• Supplied records:
──────────
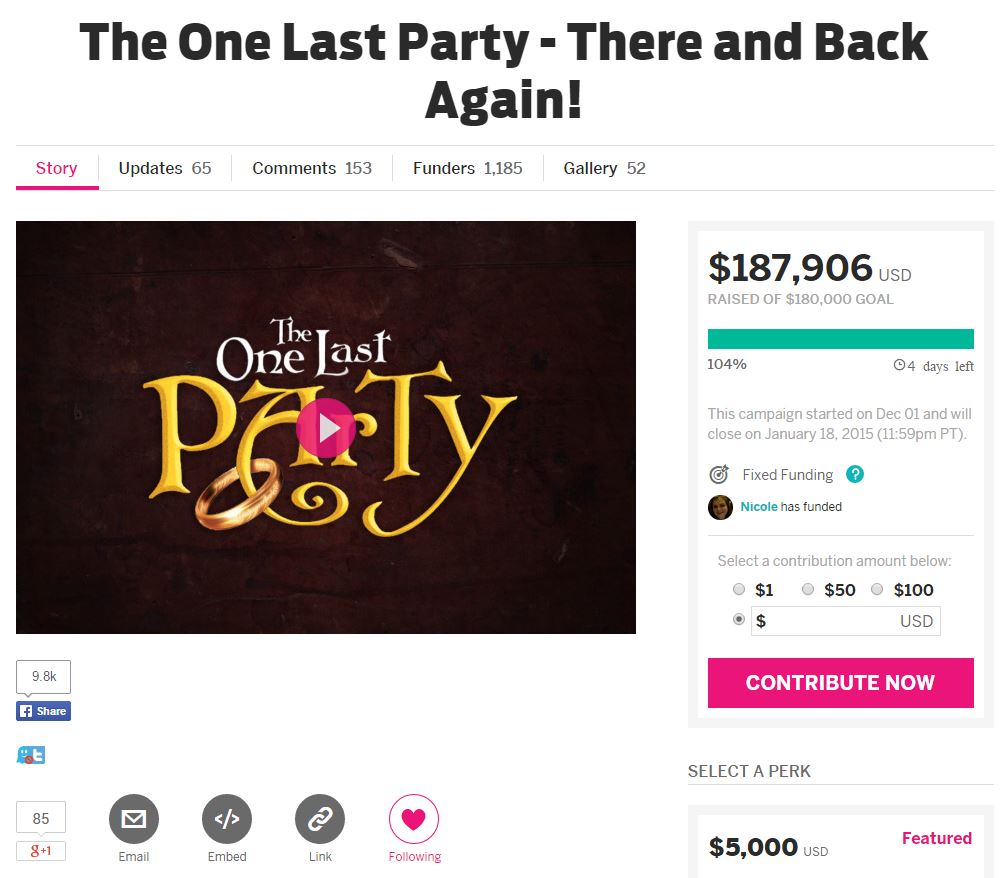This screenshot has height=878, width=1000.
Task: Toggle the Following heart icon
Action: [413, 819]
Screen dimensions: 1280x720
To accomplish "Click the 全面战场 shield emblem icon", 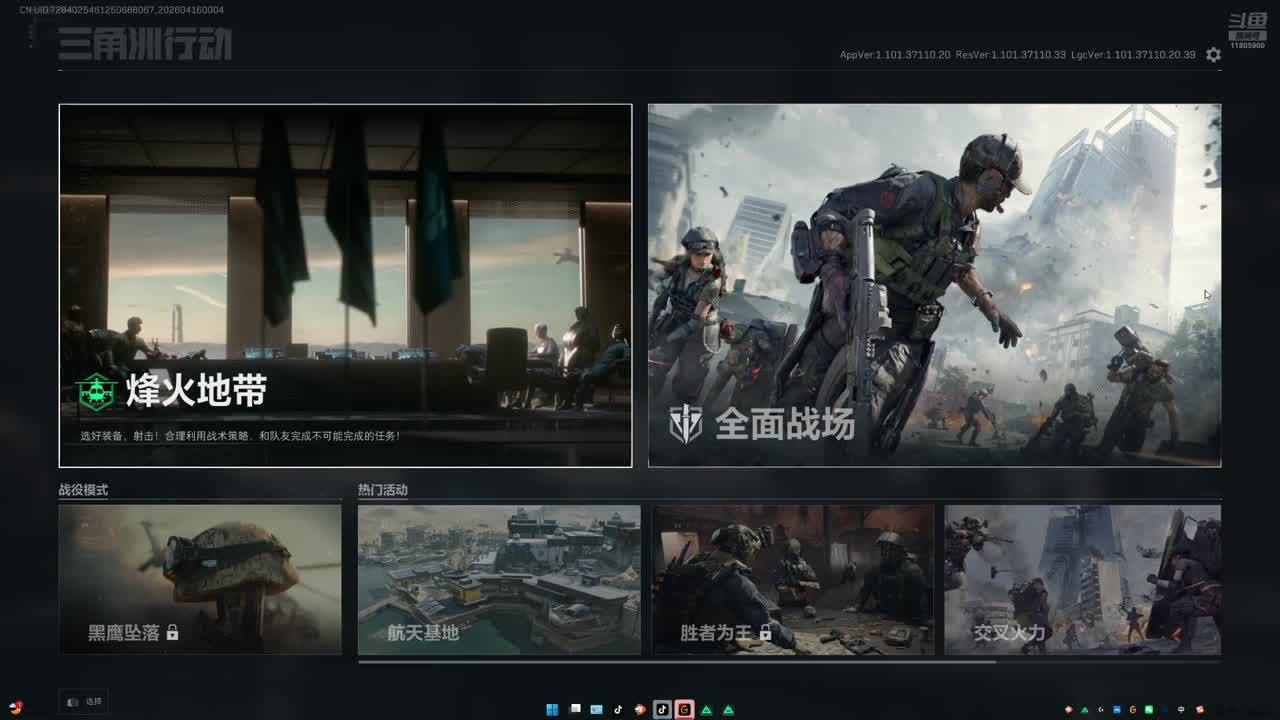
──────────
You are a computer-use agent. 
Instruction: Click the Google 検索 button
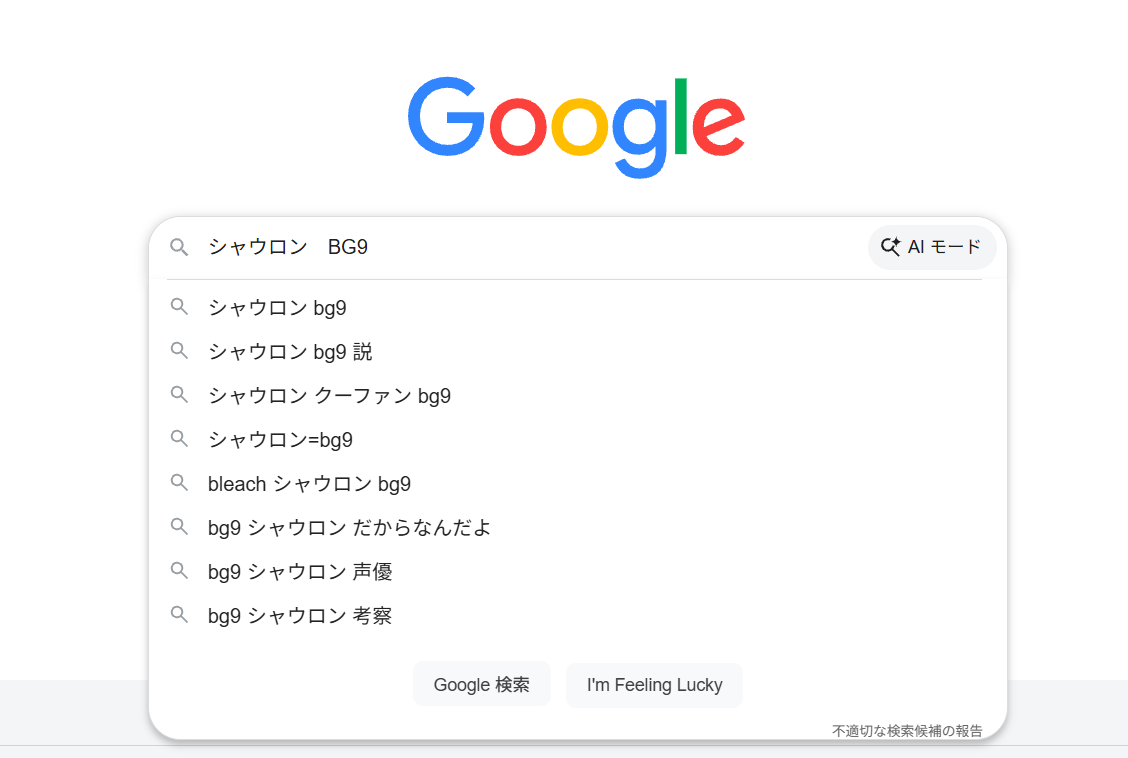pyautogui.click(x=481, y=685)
──────────
• Your objective: Begin at the line in the entries above that has "Screen dimensions: 1280x720", stop after the line that has "the 全面战场 shield", and output exactly those lines without pictures.

• Task solution:
Screen dimensions: 1280x720
To accomplish "Click the 全面战场 shield emblem icon", 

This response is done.